Saved entries:
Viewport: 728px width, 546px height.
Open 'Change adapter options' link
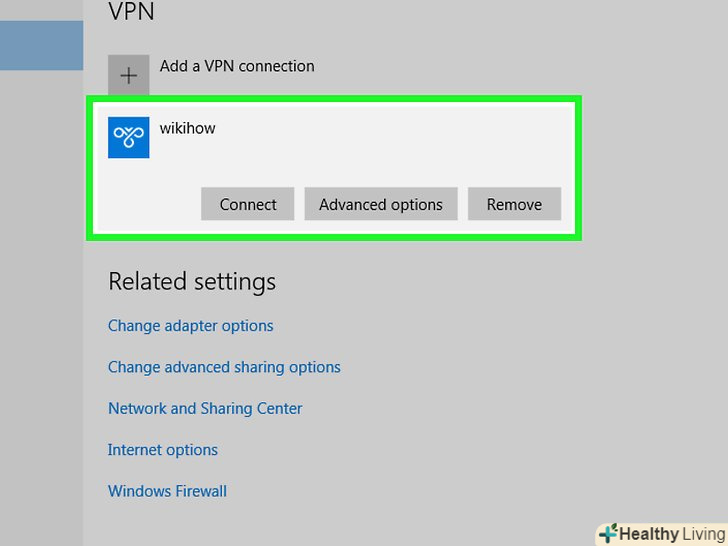coord(190,326)
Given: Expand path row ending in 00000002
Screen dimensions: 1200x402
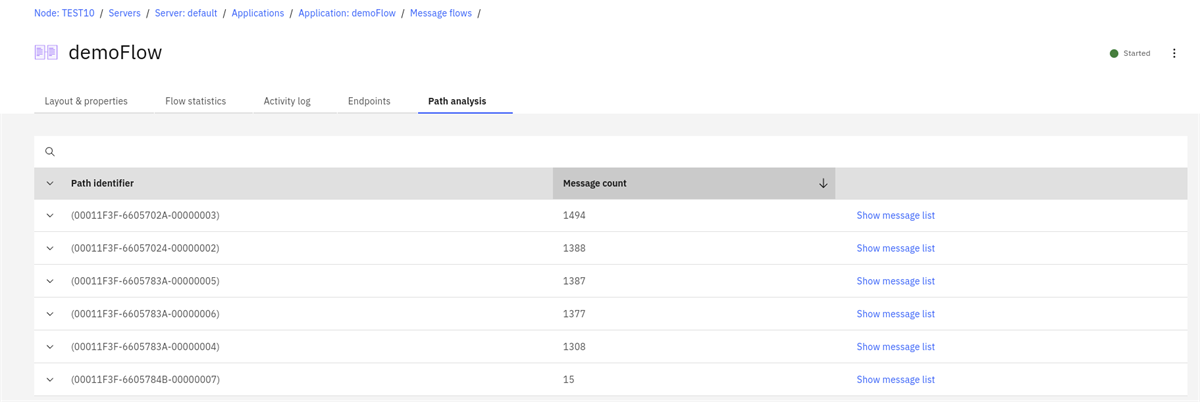Looking at the screenshot, I should [50, 248].
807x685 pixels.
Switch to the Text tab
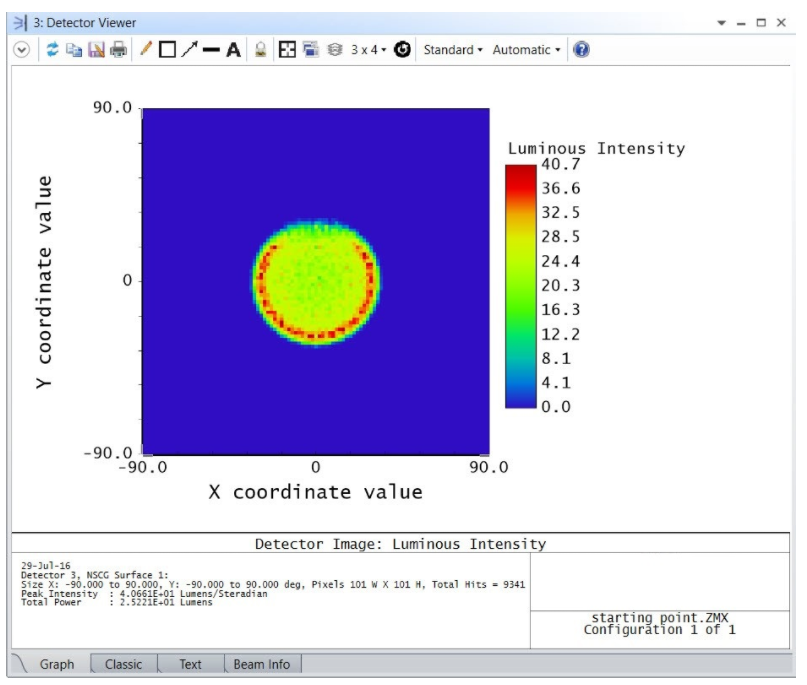[x=190, y=664]
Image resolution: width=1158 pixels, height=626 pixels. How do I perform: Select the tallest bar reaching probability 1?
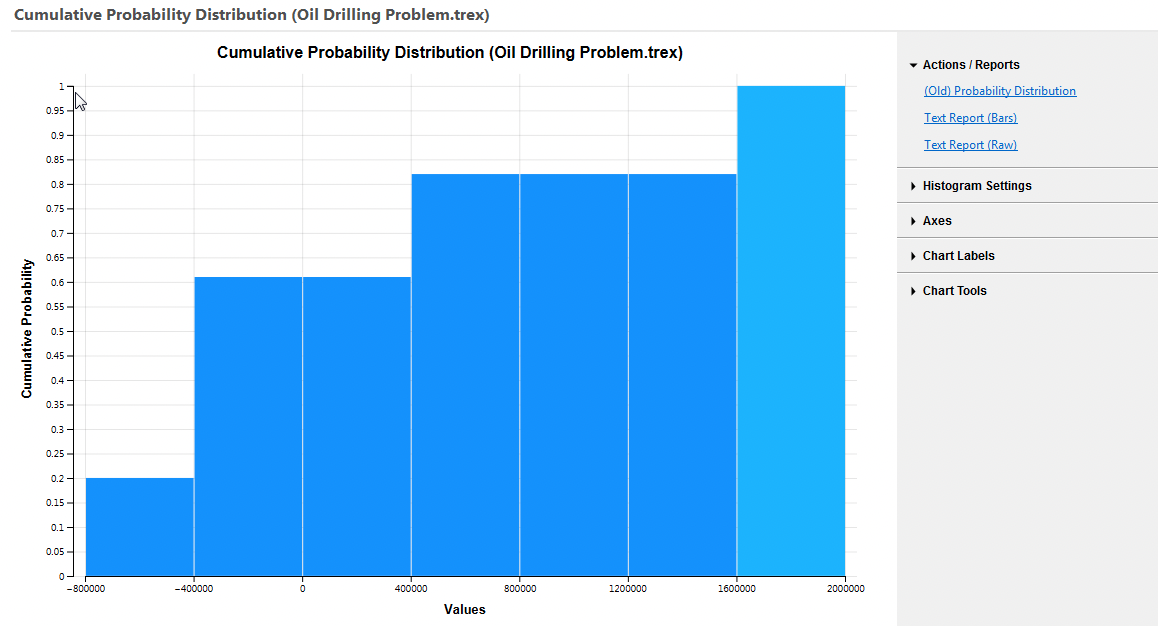click(790, 330)
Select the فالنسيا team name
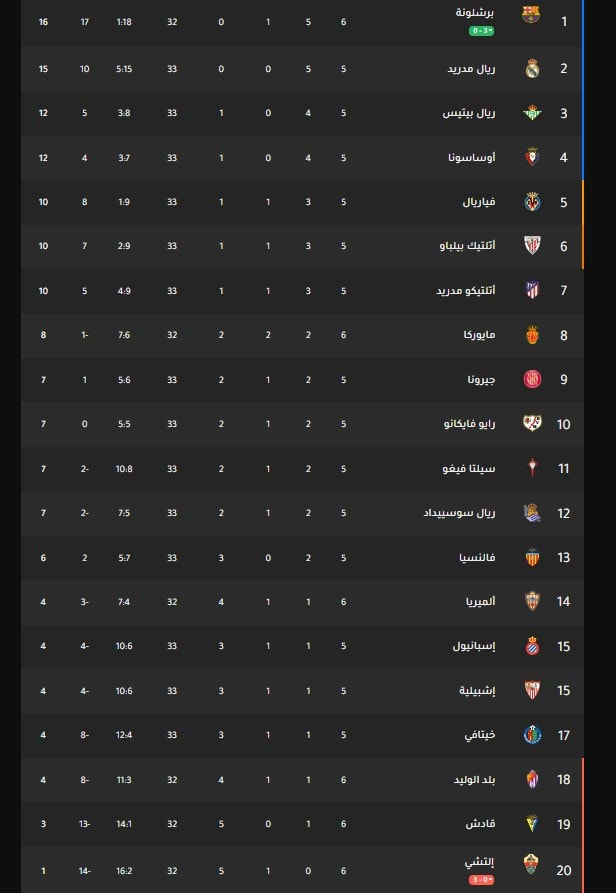 tap(477, 557)
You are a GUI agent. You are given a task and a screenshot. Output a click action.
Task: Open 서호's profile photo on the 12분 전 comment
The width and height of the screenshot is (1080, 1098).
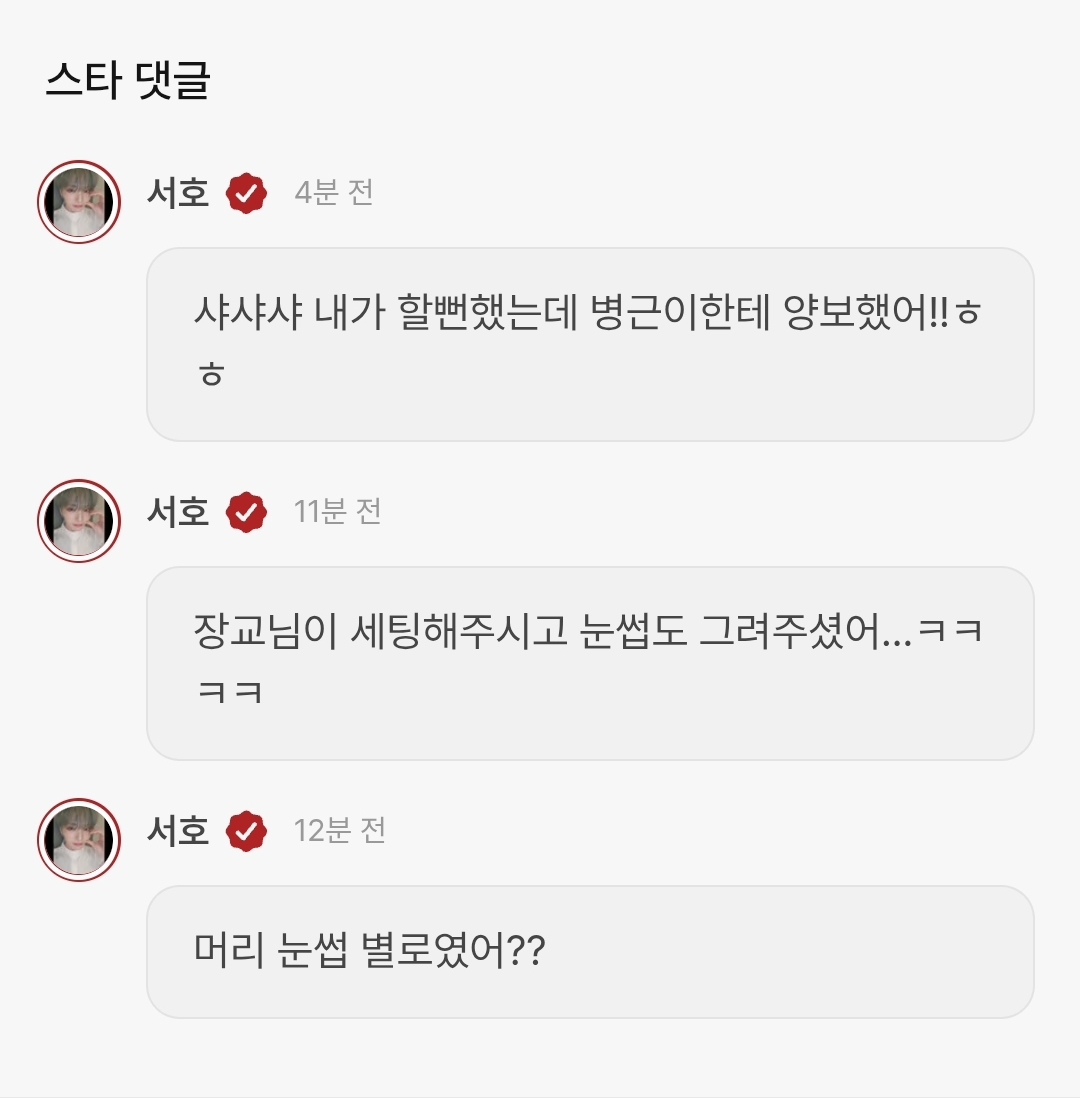[x=78, y=840]
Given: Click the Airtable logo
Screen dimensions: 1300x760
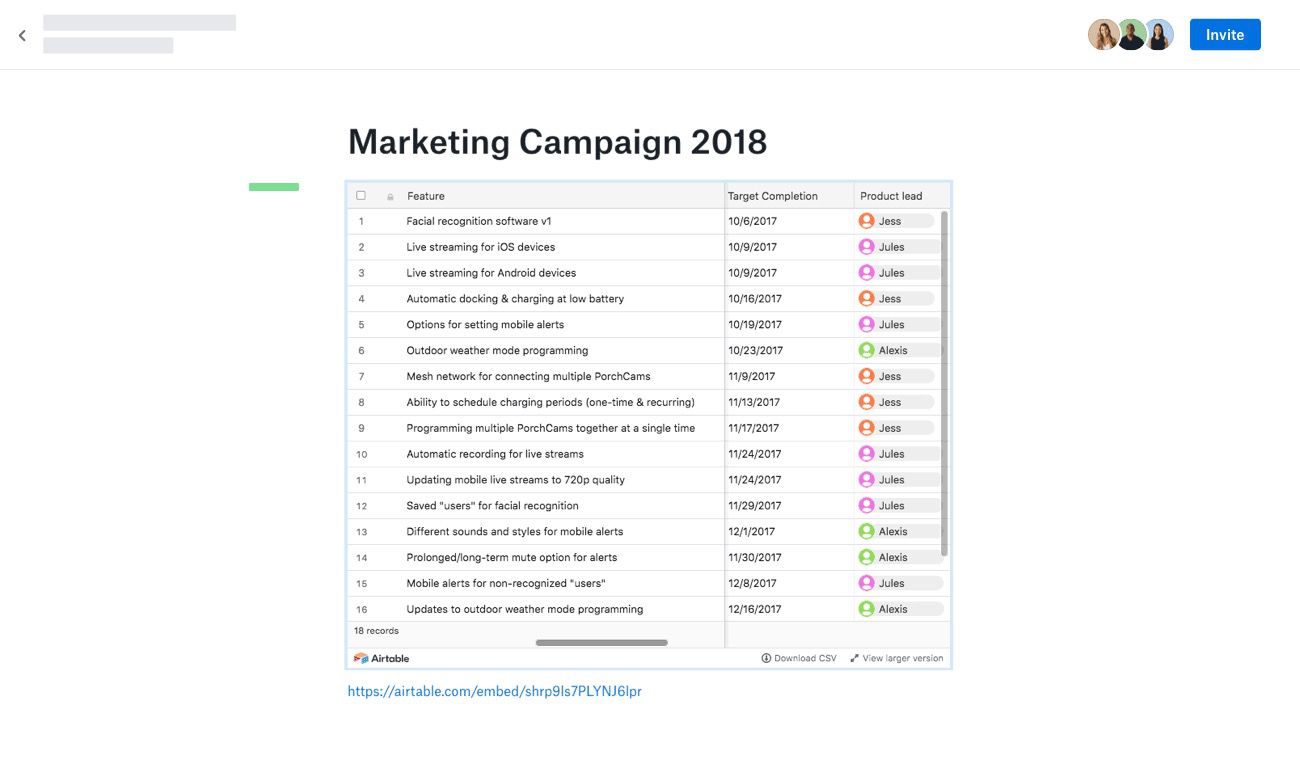Looking at the screenshot, I should (x=381, y=658).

(What needs to be done):
Without the images, write out each line of the data verbatim.

(Solution to this problem):
Viewport: 728px width, 546px height.
Open 'Change adapter options' link
coord(190,326)
Given: Expand path row ending in 00000002
Screen dimensions: 1200x402
Looking at the screenshot, I should [50, 248].
807x685 pixels.
Switch to the Text tab
[x=190, y=664]
Image resolution: width=1158 pixels, height=626 pixels. How do I perform: Select the tallest bar reaching probability 1?
click(790, 330)
Select the فالنسيا team name
 tap(477, 557)
You are a GUI agent. You are given a task and a screenshot. Output a click action.
Task: Open 서호's profile photo on the 12분 전 comment
The width and height of the screenshot is (1080, 1098).
[x=78, y=840]
Given: Click the Airtable logo
Screen dimensions: 1300x760
Looking at the screenshot, I should (x=381, y=658).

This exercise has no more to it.